Esta escultura captura la profunda espiritualidad y el amor incondicional de San Francisco de Asís por la Creación. Admire la figura del Santo, vestido con su hábito monástico, con los pliegues de la tela profundamente esculpidos que confieren un sentido de auténtico drapeado y volumen.
El rostro está pintado con una expresión de dulce contemplación, los ojos elevados con serena benevolencia hacia los animales que lo rodean. La escena es un himno a la armonía: San Francisco acoge una pequeña ave azul en su mano izquierda, mientras a sus pies un cervatillo y un lobo levantan la mirada hacia él en un gesto de mutuo respeto.
La pintura a mano está ejecutada con maestría, utilizando tonalidades de marrón cálido para el hábito y los cuerpos de los animales, y un toque de amarillo dorado brillante para la cuerda y el rosario colgante, que añade un elemento de luz y devoción.
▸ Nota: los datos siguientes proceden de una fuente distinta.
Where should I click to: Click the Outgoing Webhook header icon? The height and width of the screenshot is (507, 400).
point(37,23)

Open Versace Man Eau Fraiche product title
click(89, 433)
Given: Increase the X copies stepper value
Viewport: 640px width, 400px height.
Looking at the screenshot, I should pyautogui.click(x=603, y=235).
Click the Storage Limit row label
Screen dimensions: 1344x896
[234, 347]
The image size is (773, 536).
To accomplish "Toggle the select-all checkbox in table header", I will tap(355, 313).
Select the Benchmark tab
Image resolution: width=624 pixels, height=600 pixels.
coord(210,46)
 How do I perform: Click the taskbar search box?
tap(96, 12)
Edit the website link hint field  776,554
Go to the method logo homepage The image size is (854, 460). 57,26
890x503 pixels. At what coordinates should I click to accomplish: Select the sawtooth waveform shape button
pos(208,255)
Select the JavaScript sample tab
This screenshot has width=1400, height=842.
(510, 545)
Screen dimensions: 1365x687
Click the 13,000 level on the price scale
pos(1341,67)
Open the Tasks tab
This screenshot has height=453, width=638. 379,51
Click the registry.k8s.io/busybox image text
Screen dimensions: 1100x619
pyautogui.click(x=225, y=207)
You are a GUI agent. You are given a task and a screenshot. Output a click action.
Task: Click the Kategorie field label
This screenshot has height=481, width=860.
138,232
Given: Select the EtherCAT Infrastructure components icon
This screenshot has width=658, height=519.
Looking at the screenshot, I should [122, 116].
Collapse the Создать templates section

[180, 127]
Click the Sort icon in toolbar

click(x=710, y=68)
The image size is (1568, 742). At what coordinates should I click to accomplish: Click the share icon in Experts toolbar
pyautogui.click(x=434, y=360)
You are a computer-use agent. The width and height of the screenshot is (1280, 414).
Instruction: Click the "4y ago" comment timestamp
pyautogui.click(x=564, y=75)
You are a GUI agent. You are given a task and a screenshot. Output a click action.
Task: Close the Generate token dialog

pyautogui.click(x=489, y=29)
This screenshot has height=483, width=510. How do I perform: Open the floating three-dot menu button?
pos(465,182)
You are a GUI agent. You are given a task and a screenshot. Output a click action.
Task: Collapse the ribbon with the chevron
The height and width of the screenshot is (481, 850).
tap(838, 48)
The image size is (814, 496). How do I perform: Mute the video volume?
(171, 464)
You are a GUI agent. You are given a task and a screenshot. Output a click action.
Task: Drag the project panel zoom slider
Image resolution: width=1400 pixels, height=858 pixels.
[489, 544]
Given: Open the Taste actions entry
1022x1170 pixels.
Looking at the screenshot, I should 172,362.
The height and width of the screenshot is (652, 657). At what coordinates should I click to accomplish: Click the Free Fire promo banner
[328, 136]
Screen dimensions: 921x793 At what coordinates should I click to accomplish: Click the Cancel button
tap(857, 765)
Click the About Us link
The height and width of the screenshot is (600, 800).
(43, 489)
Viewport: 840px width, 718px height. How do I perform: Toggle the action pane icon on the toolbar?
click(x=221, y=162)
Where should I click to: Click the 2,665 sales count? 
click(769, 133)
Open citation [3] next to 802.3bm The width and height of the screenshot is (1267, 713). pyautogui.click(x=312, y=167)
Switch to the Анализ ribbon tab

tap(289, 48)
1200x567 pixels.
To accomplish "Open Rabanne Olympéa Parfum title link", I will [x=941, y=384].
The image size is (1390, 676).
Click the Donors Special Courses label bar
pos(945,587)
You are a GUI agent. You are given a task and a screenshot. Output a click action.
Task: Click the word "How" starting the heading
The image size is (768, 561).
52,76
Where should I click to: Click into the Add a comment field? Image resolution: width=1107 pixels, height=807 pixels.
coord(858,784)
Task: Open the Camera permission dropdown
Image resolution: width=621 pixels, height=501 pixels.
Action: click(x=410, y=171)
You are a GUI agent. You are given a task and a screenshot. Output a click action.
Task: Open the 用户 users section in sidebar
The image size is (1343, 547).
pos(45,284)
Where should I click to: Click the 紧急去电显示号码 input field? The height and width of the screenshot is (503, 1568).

La base terrosa e irregular refuerza su vínculo con la naturaleza.
Realizada con una valiosa combinación de resina y polvo de madera, esta escultura de 20 cm ofrece la resistencia y la definición de los detalles típicas de la artesanía de Val Gardena, al tiempo que mantiene el aspecto táctil y la elegancia de un acabado mate y totalmente pintado a mano.